Re: The Singularity

Michael Nielsen (mnielsen@loquat.phys.unm.edu)
Wed, 22 Jul 1998 19:06:55 -0600 (MDT)

yOn Wed, 22 Jul 1998, Robin Hanson wrote:

> Eugene asks Damien:
> > > magical SI through AI seems a bit incoherent; you exploit the
> > > Church-Turing thesis, then assume the result does something beyond
> > > Turing-completeness...
> >
> >I can't follow your reasoning here. Would you care to explain?
>
> Damien has an essay on the topic at:
> http://www.ugcs.caltech.edu/~phoenix/vinge/antising.html

Damien's essay makes much of the fact that all universal Turing machines are equivalent, in the sense of the class of functions they may be used to compute.

A simple objection to this argument is that different types of computer may require very different physical resources to compute some class of functions.

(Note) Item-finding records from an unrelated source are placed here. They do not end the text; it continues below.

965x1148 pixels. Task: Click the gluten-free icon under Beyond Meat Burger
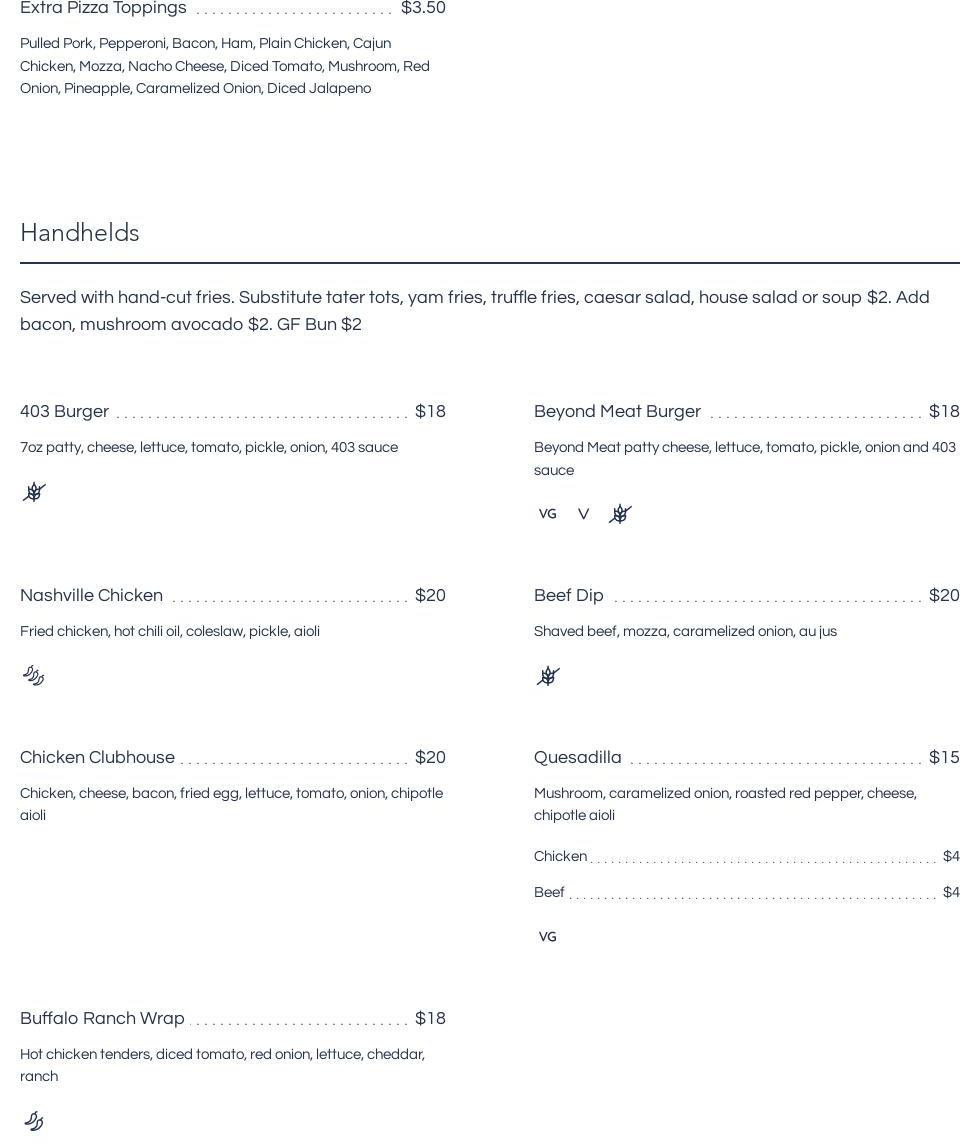[x=620, y=514]
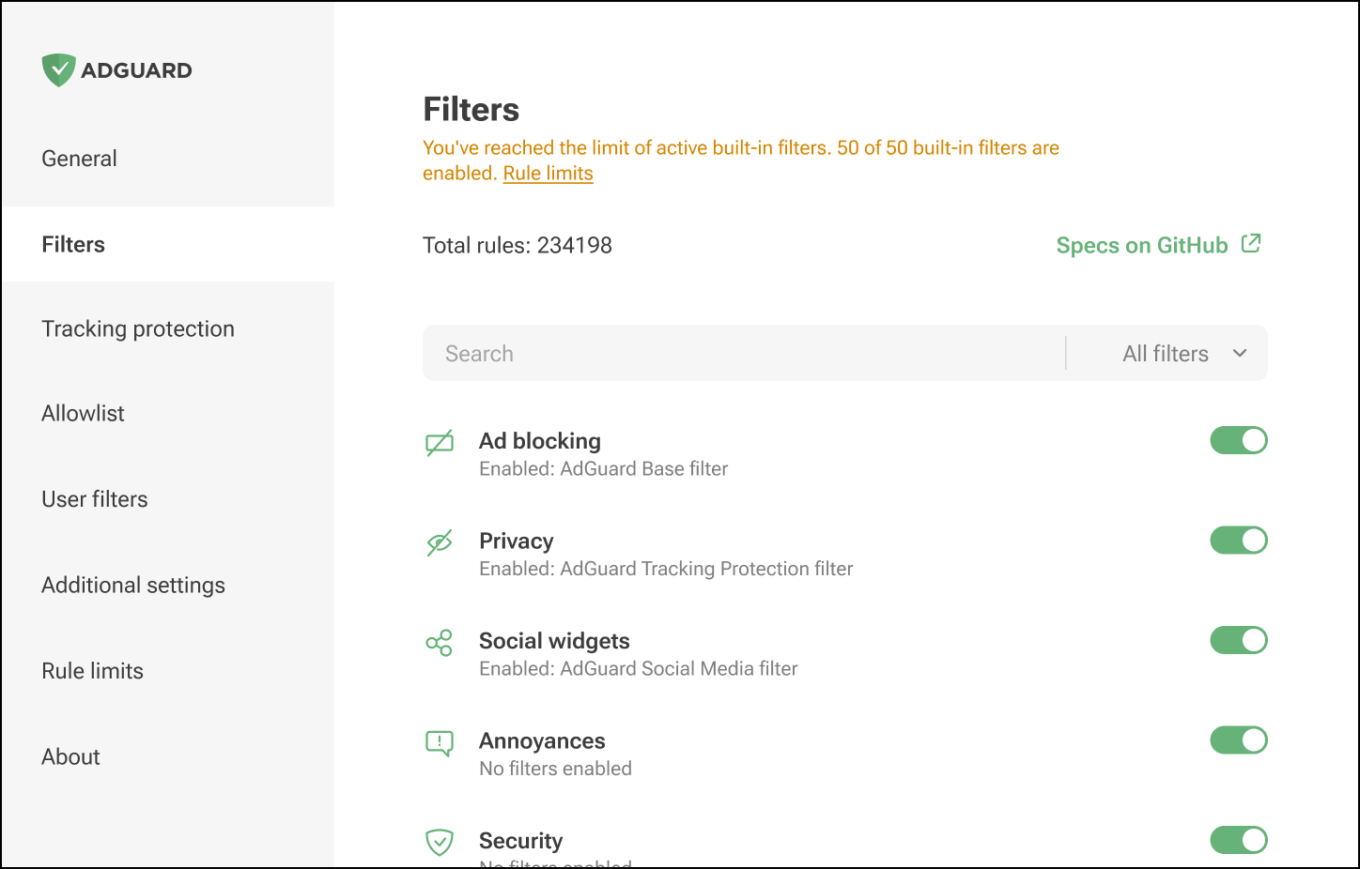Click the external link icon beside Specs on GitHub
This screenshot has width=1360, height=869.
[1251, 244]
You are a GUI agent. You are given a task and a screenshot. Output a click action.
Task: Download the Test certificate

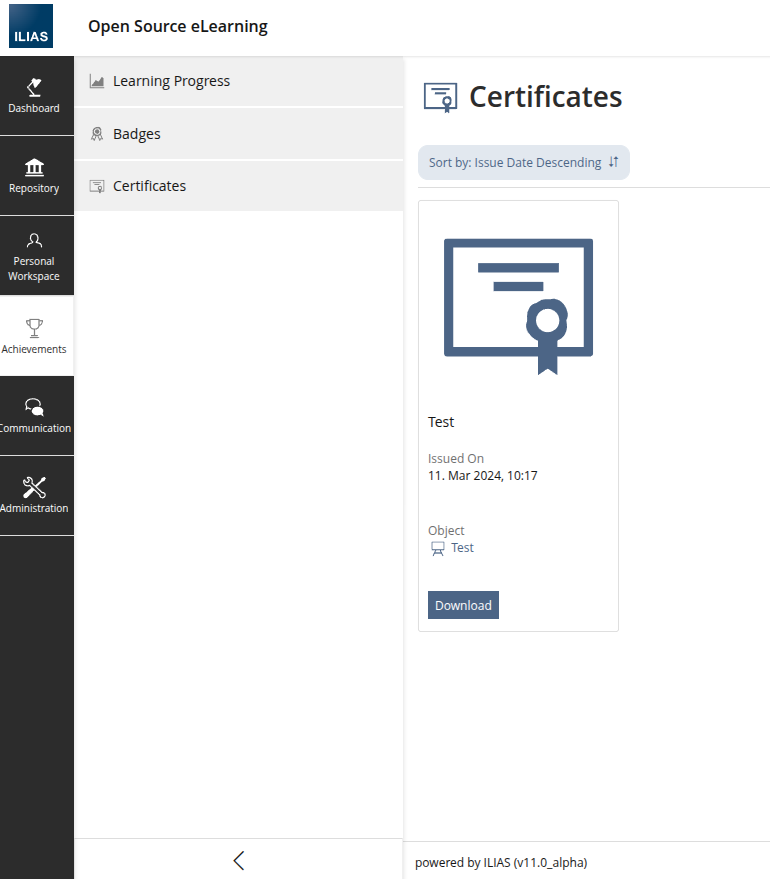point(463,605)
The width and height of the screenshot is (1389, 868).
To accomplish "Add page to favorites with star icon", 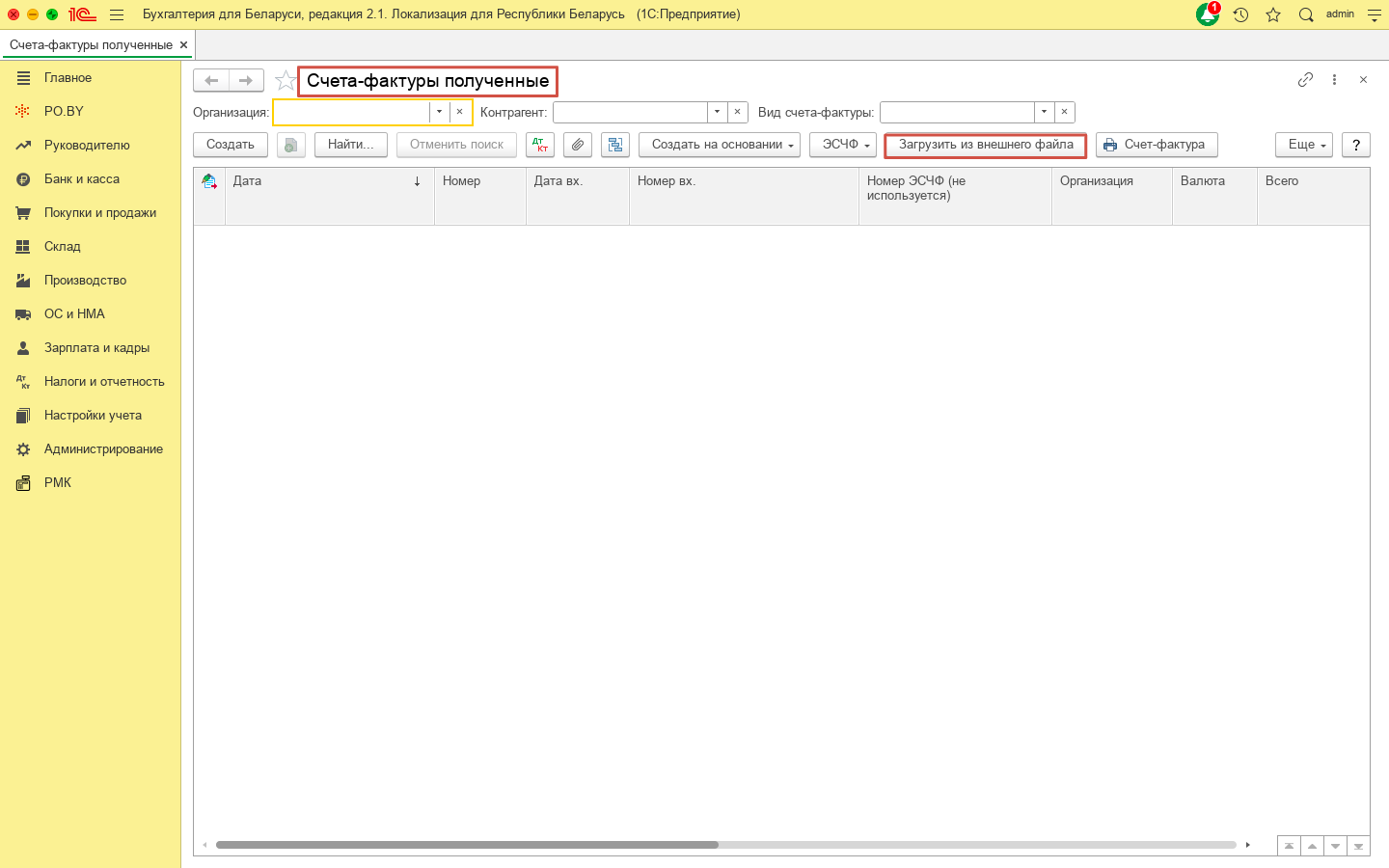I will point(285,80).
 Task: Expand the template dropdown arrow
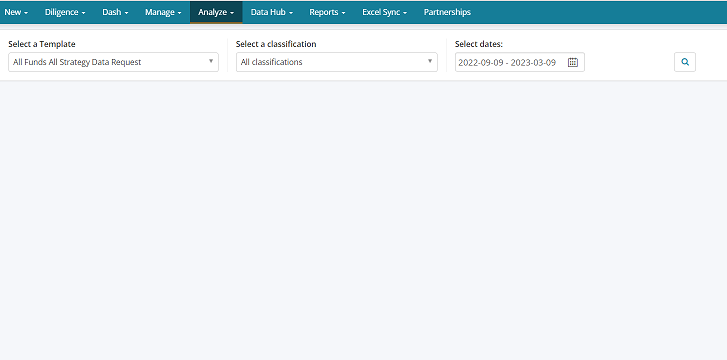(x=210, y=61)
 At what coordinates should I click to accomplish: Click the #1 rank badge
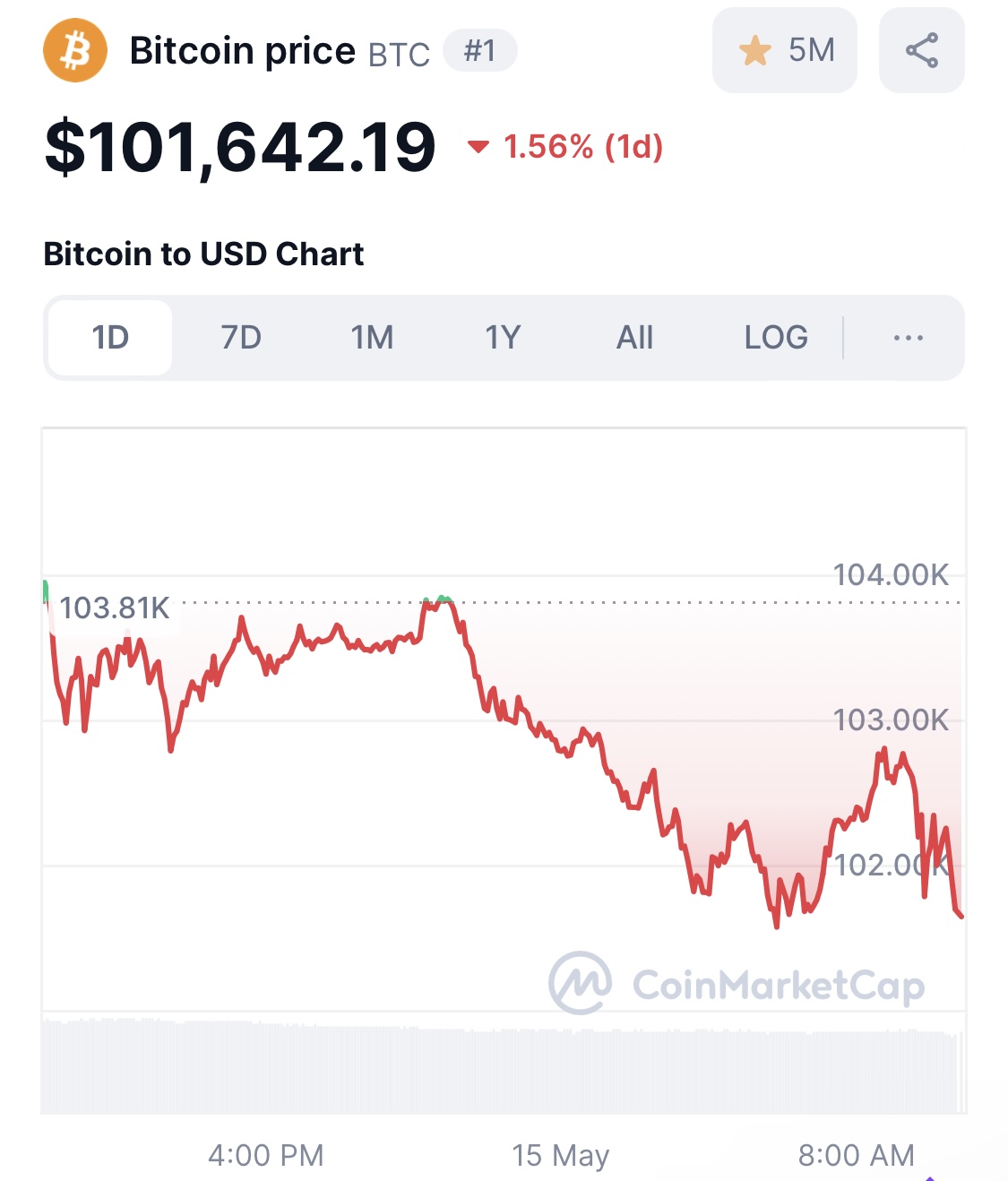click(x=480, y=50)
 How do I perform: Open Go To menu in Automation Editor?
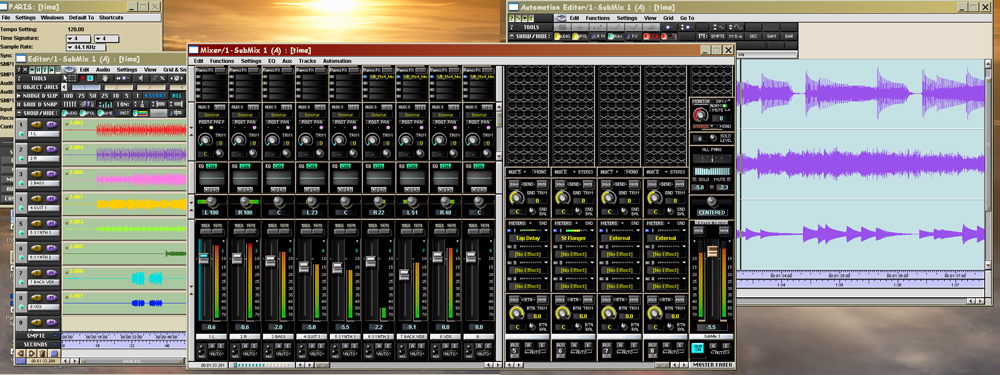pos(687,18)
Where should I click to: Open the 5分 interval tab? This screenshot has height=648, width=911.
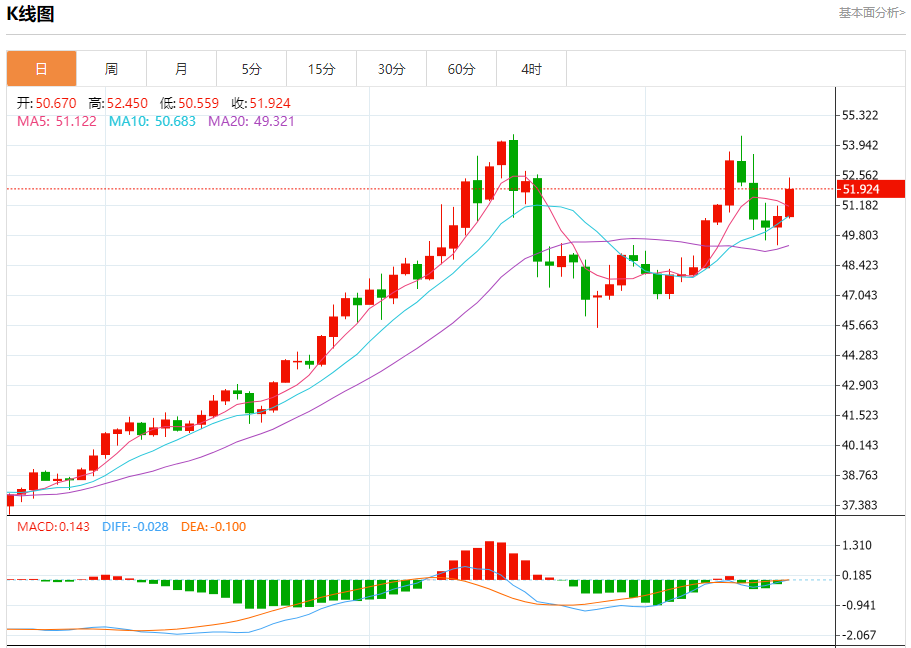[x=252, y=69]
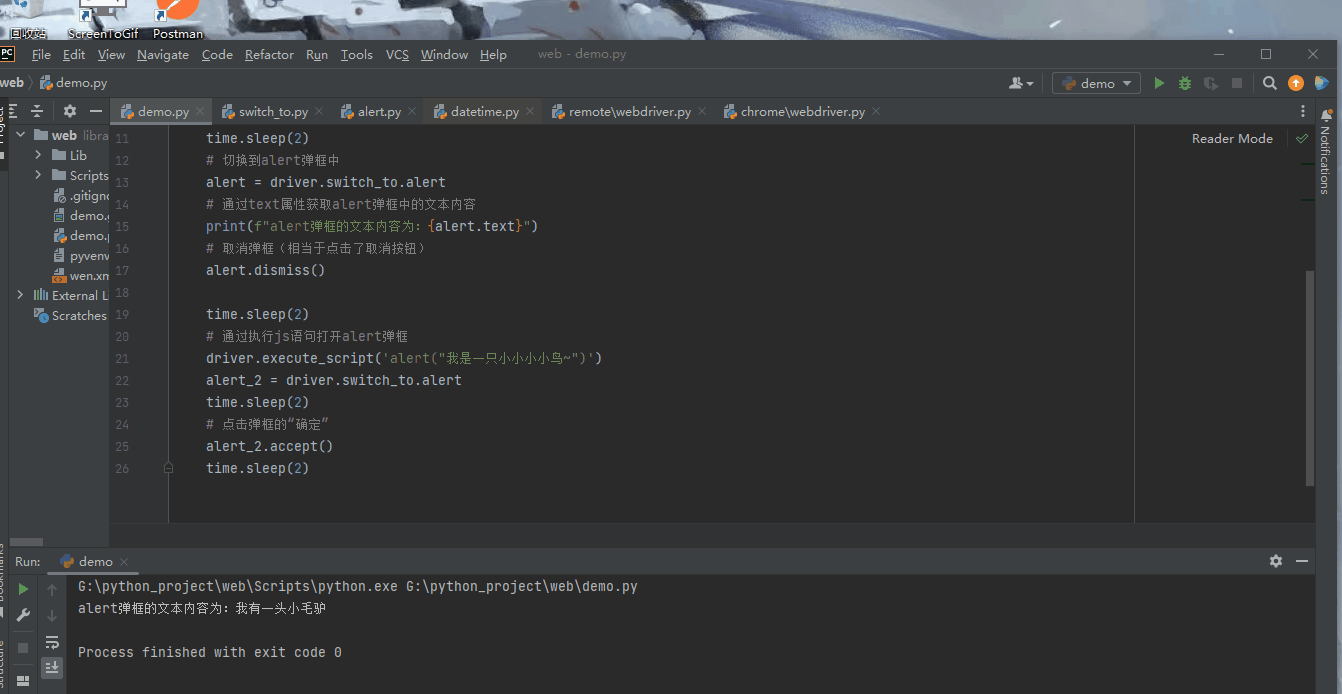Screen dimensions: 1342x694
Task: Click the commit/update orange arrow icon
Action: tap(1296, 83)
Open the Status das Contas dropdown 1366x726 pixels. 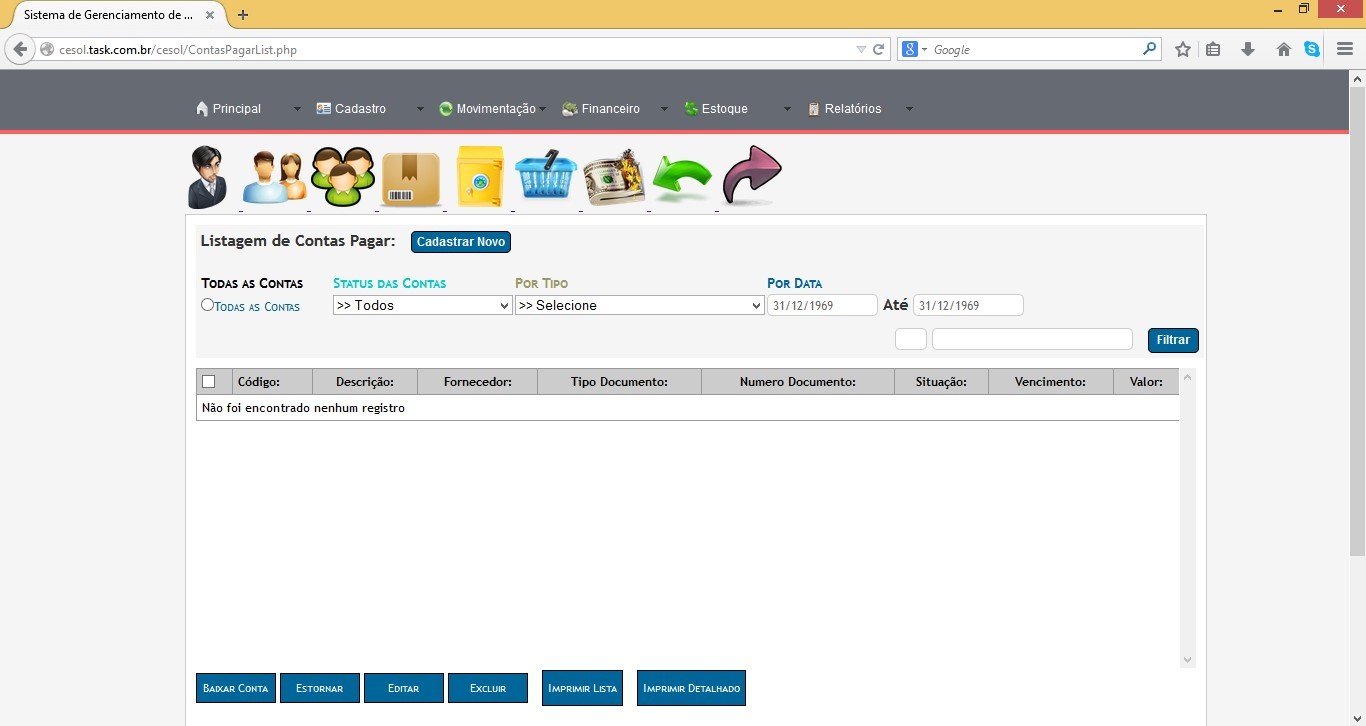click(x=422, y=306)
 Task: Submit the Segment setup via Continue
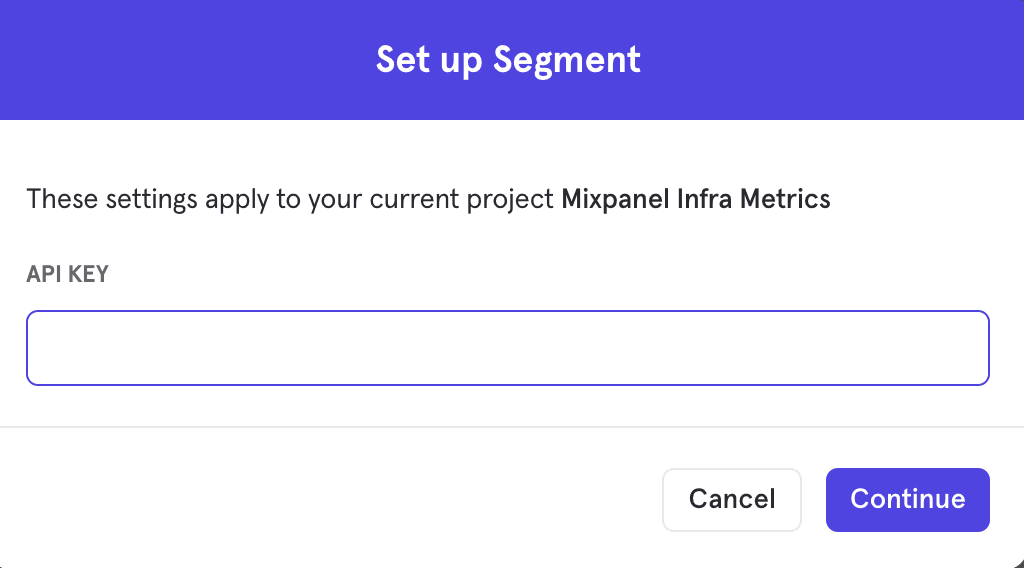907,499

For example, a plausible though not watertight argument can be made that quantum computers will be capable of solving problems involving quantum simulation of a few humdred qubits that would require physical resources exceeding those available in the observed Universe, if those resources were exploited in a classical fashion. (Similar comments about factoring and certain search problems can also be made).

For such classes of problems, I think it is fair to say that classical computational devices, such as the brain, may be qualitatively weaker than is allowed by physical Laws.

Damien concludes with:

"My very vague thesis: All undamaged human beings, and other sentiences, share the same area of comprehensibility."

So my counterargument is that devices which exploit computational models beyond the Turing model in terms of _efficiency_, such as quantum computation is presumed to be, may be "incomprehensible" in the sense that no classical computer, however large, constrained to run in our Universe, could simulate the action of a modestly sized quantum computer.